On the first $55,000: 0.5 per cent
Between $55,000 and $400,000: 1 per cent
Over $400,000: 2 per cent
On all other property, the transfer tax on a sale price over $400,000 up to $40 million is 1.5 per cent.

In contrast, the existing provincial land transfer tax on residences is calculated at:
0.5 per cent on the first $55,000 of the sale price
1 per cent on the excess up to $250,000
1.5 per cent on the excess up to $400,000
2 per cent on the excess over $400,000

Depending on the timing of the purchase agreement, some buyers will be exempt from the new city tax. Buyers will be eligible for a full rebate of the municipal transfer tax where the agreement is entered into before Jan. 1, even if closing occurs after Jan. 31.

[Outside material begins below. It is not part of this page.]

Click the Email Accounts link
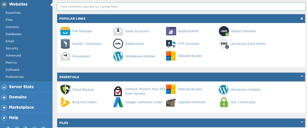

As a result, anyone who buys a Toronto home or condominium before New Year’s Day, even if closing doesn’t take place for several years, will not have to pay the city transfer tax.

First-time homebuyers are entitled to a rebate on the purchase of new and resale homes priced at up to $400,000. If the city applies the same rules as the province uses, then the first $3,725 in tax for first-time homebuyers will be forgiven even if the price exceeds $400,000. (The provincial rebate of $2,000 only applies to first-time buyers of newly built residences.)

No city transfer tax is payable for agreements entered into after Dec. 31 if closing takes place before Feb. 1. The city tax is payable, however, if the agreement is signed after Dec. 31 and closing occurs after Jan. 31.

Tax is payable through the Teranet electronic land registration system upon registration of the deeds.

While I’m on the subject of the new city tax, it seems to me that the formal name, Municipal Land Transfer Tax, is too much of a mouthful for everyday use, so I’ve been looking for a nice shorter version.

Back in 1958, the Ontario government under Premier Leslie Frost introduced the province’s first retail sales tax, initially pegged at 3 per cent. It was nicknamed the “Frost bite,” and was called by that name for many years afterward.

Unless anyone can come up with a better name for the municipal land transfer tax, I am pleased to announce that its new nickname is “Miller Bite,” (inspired by a malt-based beverage known as Miller Lite).

This way we won’t forget the mayor who is responsible for the misguided attempt to saddle the city’s budget shortfall – which belongs to all of us – onto the backs of homebuyers.